Benh Zeitlin’s ragged and lovely piece of magical realism takes elements of post-apocalpse fiction, Southern Gothic and mythology and mashes them together with hot sauce and plenty of spice to produce a rich and satisfying stew. All the focus has been on QuvenzhanĂ© Wallis and her brave, open performance as Hushpuppy. But there’s a lot to nourish you in Beasts Of The Southern Wild apart from that.

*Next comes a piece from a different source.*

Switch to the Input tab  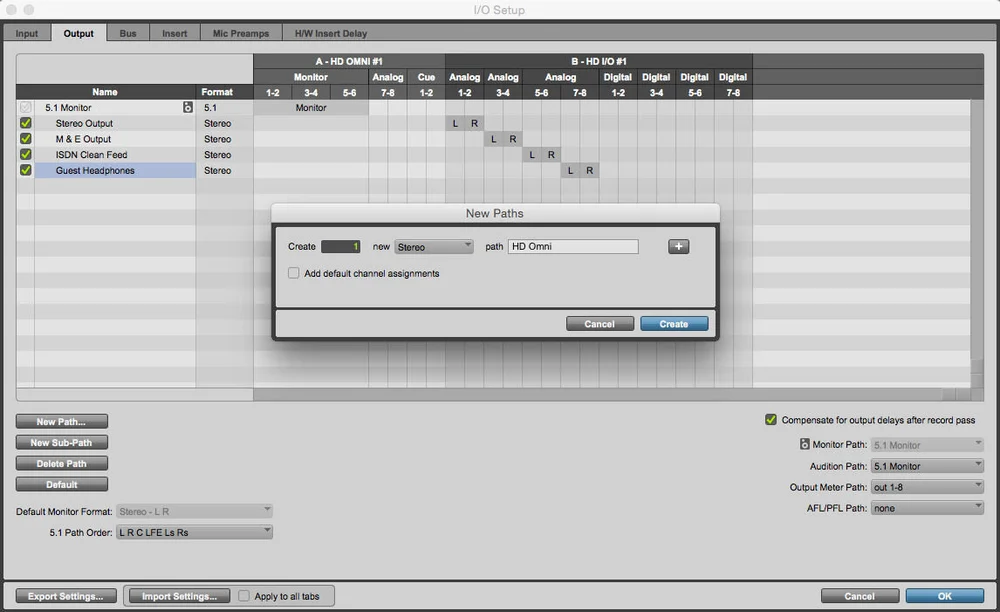point(26,32)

Ben Richardson’s luminous, fluid photography shows the world of The Bathtub in all its grimy, shabby beauty. His constantly roving camera picks out details, grabs fleeting moments of joy, horror and despair. There’s grain and grit in the images that he shoots. It’s a documentary aesthetic, a grab-and-go ethos that’s a universe away from the sterile, over-CGed pictures of most contemporary fantasy cinema.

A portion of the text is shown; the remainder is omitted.